When I was pregnant with my son, I turned to online baby groups and motherhood websites for support and to learn what I was in for when he finally arrived.
While some of the experience was positive, and some a little negative, there was always one thread that stuck out to me: Mothers who called themselves failures because they stay at home and look after their children.
Traditional gender norms are ingrained in us, if you’re in a straight relationship. The mums stay at home and the dads go to work. I read these threads and didn't see them as failures – I saw them as inspirational. What wonderful women to take on that responsibility, stay-at-home mums don’t get enough credit for what tremendous pressure they are under. I always felt sad when I saw these threads.
I’d never thought much of it, until I had my son, right at the beginning of lockdown, in April 2020.
I had planned to take a long maternity leave and perhaps write freelance from time to time to top the bills up; for my partner to work while I looked after our baby.
But because I am vulnerable, my partner has been home for the past five months (as he works in a high-risk job), and we couldn’t survive on my maternity pay alone. So I started to work.
Image source CNBC
Now, I want anyone reading this to know that the feelings I’m about to talk about aren’t a reflection on anyone else or their parenting — it’s words from someone who was — who is — postnatally depressed.
Working made me feel guilty. It made me feel like I was failing my son and horrible thoughts told me that he wasn’t going to love me and that he was going to resent me. That I wasn’t a good mum. I looked at other new mums I knew and longed to be on maternity leave like they were, constantly comparing myself and thinking that I wasn’t good enough.
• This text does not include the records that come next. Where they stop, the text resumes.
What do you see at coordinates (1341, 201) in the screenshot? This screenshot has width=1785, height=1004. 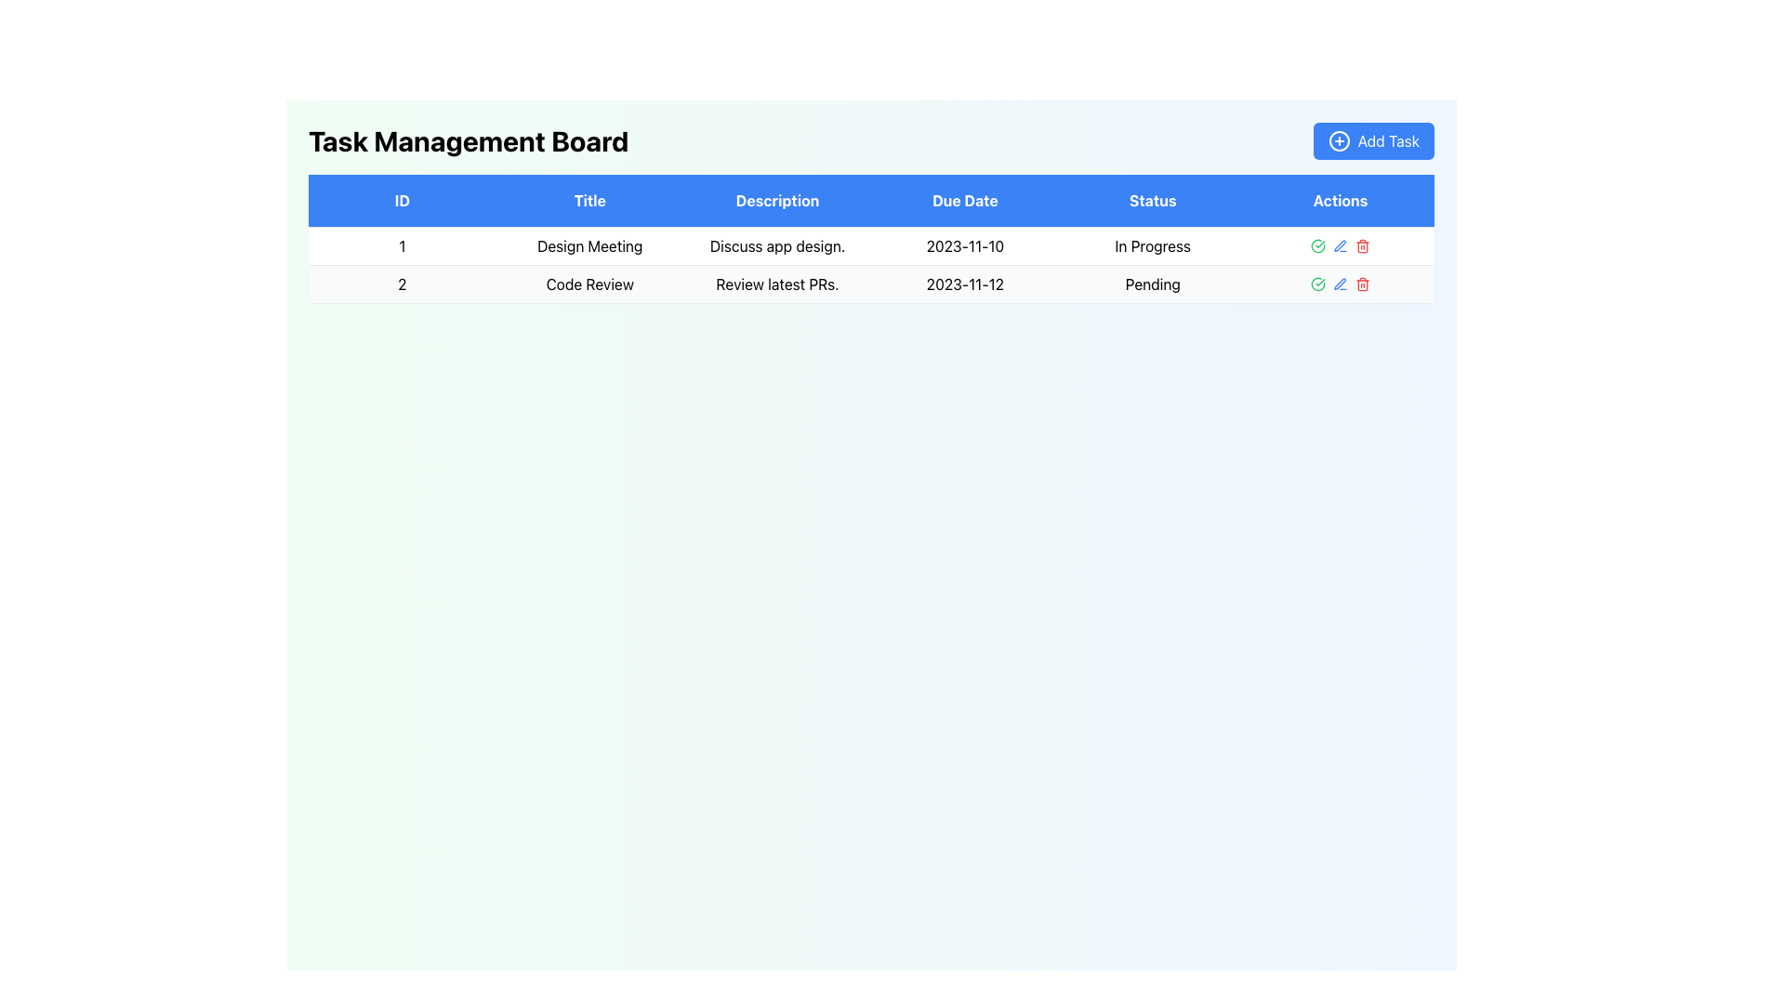 I see `the 'Actions' table column header, which is the last column header on the right with white text on a blue background` at bounding box center [1341, 201].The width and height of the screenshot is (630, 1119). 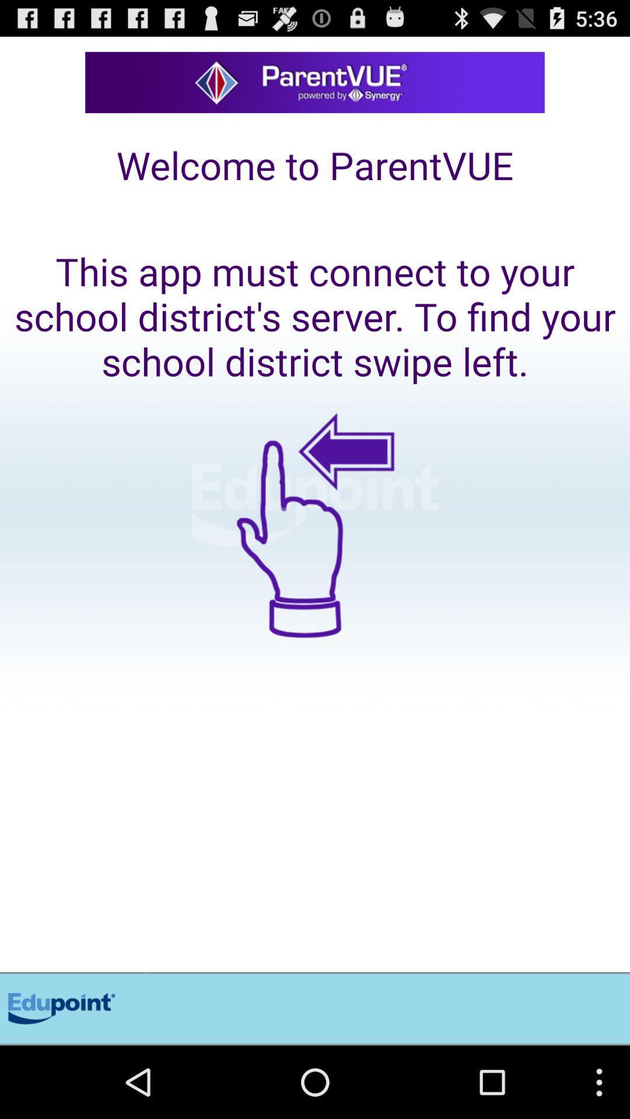 I want to click on swipe left to find out more, so click(x=315, y=679).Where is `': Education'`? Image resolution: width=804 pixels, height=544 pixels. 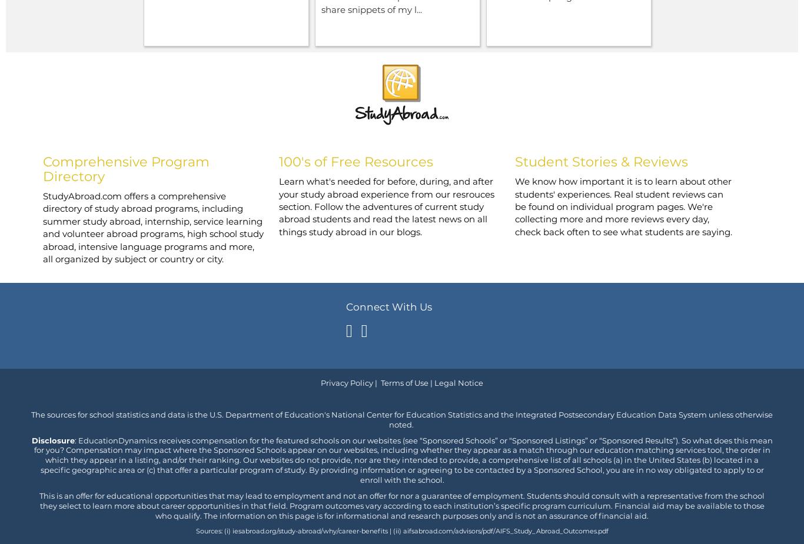
': Education' is located at coordinates (95, 440).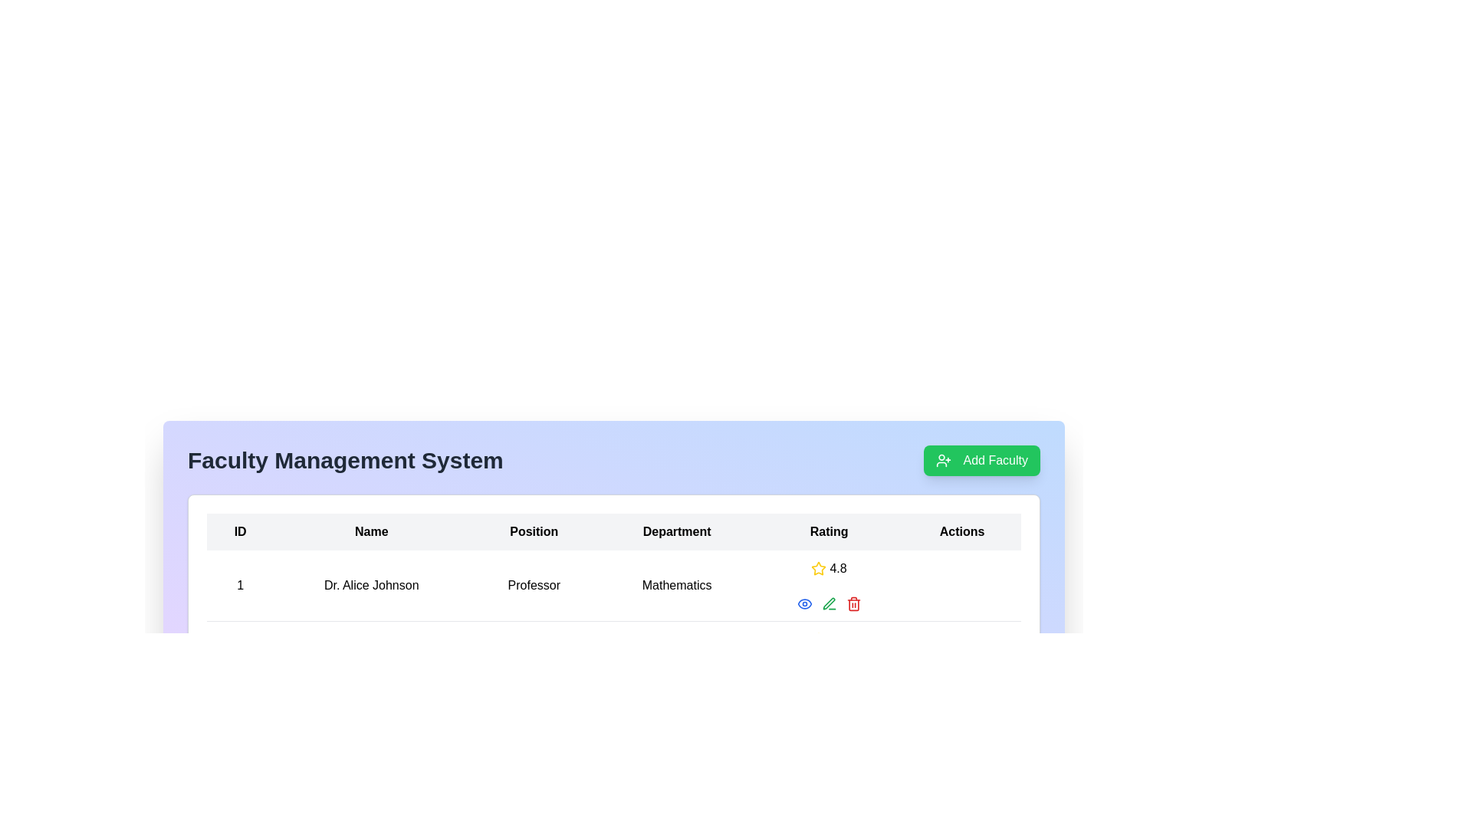 The image size is (1472, 828). Describe the element at coordinates (818, 568) in the screenshot. I see `the rating icon in the first row of the faculty management system table, located in the 'Rating' column` at that location.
I didn’t open up about this to anyone for a long time because I was scared. I think I was scared that they would agree with me and that my fears of being a bad mum would be confirmed.
I suffered in silence for months, just trying to get through the days and pretend everything was okay. Spending every opportunity I had with my son and making out like I was totally happy with what we were doing.
But after a really bad experience with postnatal depression, where I was constantly tearful and trying to hold back that horrible lump in my throat that I get when I’m trying desperately not to cry; I just couldn’t hide it anymore.
And so, I finally decided to open up to my partner about how I was feeling. The first thing he asked me was: “Would you think I was a bad dad if I was working?”. I looked at him and thought it was a ridiculous question; of course not. And then I realised that my thoughts were ridiculous, too.
I don’t think I was ridiculous in having the thoughts. I have postnatal depression and these thoughts are part of it. But I realised that just because I have them, it doesn’t make them true.
Being a working mother does not make me a bad parent — it makes me a good one, as I am the one responsible for providing for our son.
I make sure that I spend time with him, play with him, sing to him — I still do all the mum stuff, but he is lucky to have two parents who are at home to spend time with him.
Photo by Kevin Gent on Unsplash
I realise now that my bad thoughts were my PND talking, and I wasn’t thinking with a sensible head. But these thoughts and feelings do still creep up from time to time.
If you’re a working new mum feeling that mum guilt that is so common, I want you to know that you’re not alone. If you’re a stay-at-home mum feeling that same guilt, I want you to know the same.
No parent is the same — we all need to do what works for us and our children the best.
What I try to remind myself now is that I’m doing my best for my son and my family. Just like my partner is. And my baby is happy, safe and healthy, and that’s all that matters.